Is My Smartphone Too Old?
My personal smartphone is a few years old. It can still run the latest Android apps, but it’s not the same cutting-edge device that it once was. Like many users, it seems that each time I update my software, my phone runs a little slower.
One reason for this is that developers of both operating systems and apps are constantly revamping their products, usually optimizing them to run on the latest and best hardware. While this development style keeps their software ahead of the competition, it can often feel like the average user is being left behind. Thankfully, the inconvenience is minor when it only affects a personal smartphone.
But what happens when upgrade pressures affect the hundreds of devices that you need to run your EMR?
Are EMR Developers Leaving You Behind?
New technology is accelerating rapidly, and healthcare systems are no exception. From mobile EMRs to robotic telemedicine, health IT innovations can improve patient outcomes while streamlining clinical workflows. Yet healthcare organizations are often slow to implement new technology—and for good reason. Many clinics are cautious about changes because of past experiences with failed health IT implementations. But patients deserve the best care possible, and this often requires modernized systems.
Like most large organizations, healthcare providers need to coordinate multiple systems for diverse user groups. To achieve economies of scale, clinics often implement a standard set of hardware. But when EMR developers don’t make new software fully compatible with older systems, this can create issues that outweigh cost savings and even potential care benefits.

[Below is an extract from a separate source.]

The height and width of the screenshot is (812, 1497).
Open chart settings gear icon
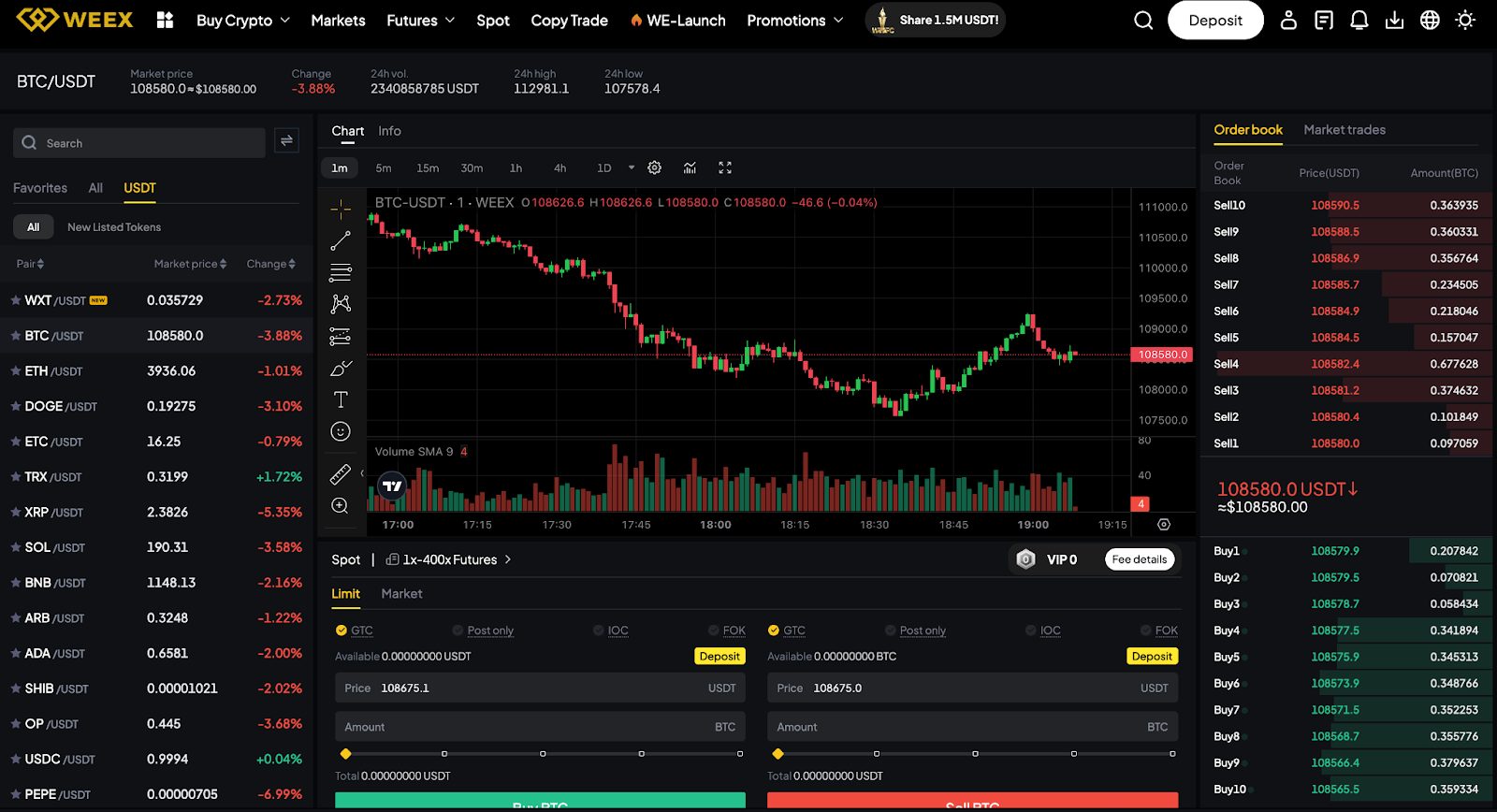click(655, 167)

When your hospital EHR vendor releases new updates, they might be focused on attracting new clients, rather than optimizing to run on the hardware you already have in place. Likewise, it can be difficult to implement cloud-based EMRs that run smoothly on older versions of desktop browsers while also supporting the new mobile devices your team wants the option to use.
The best EMR developers know that new health IT software should advance rapidly to improve care, increase efficiency and leverage mobile platforms—but not at the cost of abandoning older hardware.
Moving Forward with Backward Compatible EMRs
Backward compatible development ensures that older systems are still able to run newer software. When health IT developers focus on lean, interoperable EMRs, care teams are able to coordinate across disciplines while using diverse sets of hardware.
Backward compatible EMRs are also critical for clinics that are implementing BYOD policies, and need their healthcare software to run on existing equipment while also supporting clinicians who want the option to use mobile devices like iPads and Android tablets.
Whatever the size of your team, it’s important to partner with health IT experts that understand your unique requirements and limitations.